Yes, we can. That should be the goal. But there are challenges to overcome in the interim. Provided we make the mental shift, recognising that kids of poor people also merit an unbroken ladder leading upward, each to the limit of her capabilities; provided we abandon the elusive search for a magic wand and are willing to work diligently for better solutions; provided we proceed from the grassroots up, learning from models of demonstrated worth, rather than looking for blanket solutions, there is hope that India will more successfully nurture the bulk of its people.

Anirudh KrishnaThe Broken Ladder: The Paradox and the Potential of India’s One Billion Penguin Viking,

Anirudh Krishna
The Broken Ladder: The Paradox and the Potential of India’s One Billion
Penguin Viking, 2017

Are old entrenched elite replicating themselves, or is there a churning? The Patel and Jat protests seem like the protests of those formerly well-off.

I see these agitations for reservation in government posts as a rush toward a dwindling number of formal-sector positions. More than 3,000 people applied, for instance, including many with advanced degrees, for an advertised position of peon in a government department. Partly it’s because an aura of status still surrounds government positions, but in larger part it’s because of the security these positions bring – lifetime employment, health care and pension benefits. That’s what draws so many people.

Why can’t some, if not all, of the same securities be made available to people in the informal sector (where 90 percent find employment)? If plumbers and mechanics and domestic servants were to get a reliable monthly income, affordable health care, and a dignified retirement that would make their lives less uncertain and risk-filled; it might also reduce the pressure on government positions and weaken the pressure behind extending reservations. Formal jobs aren’t growing fast enough to absorb everyone. In fact, they have grown at a snail’s pace over the last 20 years. For a variety of reasons, there’s need to start formalising informal workers’ working conditions.

● EXCERPTED DATA:
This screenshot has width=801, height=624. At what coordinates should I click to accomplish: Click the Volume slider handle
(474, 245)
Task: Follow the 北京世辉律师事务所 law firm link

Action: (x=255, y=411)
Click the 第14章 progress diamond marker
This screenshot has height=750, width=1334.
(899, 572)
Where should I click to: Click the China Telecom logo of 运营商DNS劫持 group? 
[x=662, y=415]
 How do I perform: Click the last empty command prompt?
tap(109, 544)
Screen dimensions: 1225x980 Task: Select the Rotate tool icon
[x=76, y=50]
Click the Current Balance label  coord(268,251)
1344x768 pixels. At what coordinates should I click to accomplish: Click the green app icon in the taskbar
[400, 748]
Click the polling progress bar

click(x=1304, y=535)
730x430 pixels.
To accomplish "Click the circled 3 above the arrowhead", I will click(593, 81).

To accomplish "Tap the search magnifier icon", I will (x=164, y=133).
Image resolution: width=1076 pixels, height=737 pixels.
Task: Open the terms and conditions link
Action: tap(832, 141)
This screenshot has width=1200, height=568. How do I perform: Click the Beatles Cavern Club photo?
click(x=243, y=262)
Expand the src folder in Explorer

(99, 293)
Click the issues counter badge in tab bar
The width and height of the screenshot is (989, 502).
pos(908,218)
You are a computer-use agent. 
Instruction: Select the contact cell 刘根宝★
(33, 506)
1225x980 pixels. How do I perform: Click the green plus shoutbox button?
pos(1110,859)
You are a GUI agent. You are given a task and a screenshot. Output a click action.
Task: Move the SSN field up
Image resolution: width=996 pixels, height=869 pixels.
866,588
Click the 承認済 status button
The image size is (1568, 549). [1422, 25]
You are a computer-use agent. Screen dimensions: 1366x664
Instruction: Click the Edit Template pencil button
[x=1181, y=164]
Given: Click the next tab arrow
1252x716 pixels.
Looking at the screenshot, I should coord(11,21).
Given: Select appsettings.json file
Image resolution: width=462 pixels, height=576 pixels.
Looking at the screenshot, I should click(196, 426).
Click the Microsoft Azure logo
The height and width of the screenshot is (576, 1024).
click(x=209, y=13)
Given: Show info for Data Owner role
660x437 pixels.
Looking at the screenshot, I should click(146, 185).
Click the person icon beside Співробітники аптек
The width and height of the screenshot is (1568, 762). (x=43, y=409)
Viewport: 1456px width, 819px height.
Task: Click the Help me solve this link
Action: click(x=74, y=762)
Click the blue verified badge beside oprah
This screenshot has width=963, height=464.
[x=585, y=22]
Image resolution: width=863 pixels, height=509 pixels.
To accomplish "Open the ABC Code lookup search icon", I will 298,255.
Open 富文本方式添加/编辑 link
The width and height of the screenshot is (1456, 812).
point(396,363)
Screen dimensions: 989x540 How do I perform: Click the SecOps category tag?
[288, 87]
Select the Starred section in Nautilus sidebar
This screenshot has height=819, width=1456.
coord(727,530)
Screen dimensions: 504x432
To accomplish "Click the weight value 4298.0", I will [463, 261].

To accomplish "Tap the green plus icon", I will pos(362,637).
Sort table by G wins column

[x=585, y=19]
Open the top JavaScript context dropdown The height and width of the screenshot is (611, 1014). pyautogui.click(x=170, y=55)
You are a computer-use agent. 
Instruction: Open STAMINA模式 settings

● DIRECTIVES:
[1] In the interview on India's jobs, what share of people find employment in the informal sector?
[2] Please pick up the interview on India's jobs after its final sentence and continue it.

● RESULTS OF THE EXERCISE:
[1] 90 percent

[2]
One of the depressing job statistics is the drop in proportion of Indian women in the workplace despite economic growth, what does this mean, and what impacts do you think this will have?

I spend nearly half the year living in and visiting villages and urban slums in different parts of India. Except for the very aged or very young, I have yet to see an idle woman. I find these statistics hard to square with facts on the ground.

Given that so much of our population live on the margins, how can we make sure that they do not fall into poverty due to a health or other “shock”?

Studies show that as many as 3-5% of the population of India falls into poverty every year on account of calamitous health expenditures. These figures are likely to be exaggerations, but the fact remains that India has one of the highest rates of poverty creation. Many people fall into poverty and remain poor for extended periods. That’s an important reason why poverty reduction has been slow in India. Reducing the number in poverty requires first of all stemming the inflow by reducing the risk of impoverishment. That has been a neglected part of the poverty agenda. Fixing healthcare by making it more effective, easier to access, and more affordable is an important part of what is required to stem people’s descents into poverty. There are other, region-specific vectors of poverty that also need effective resolutions.

Do we look at India’s economic story with hope or anxiety?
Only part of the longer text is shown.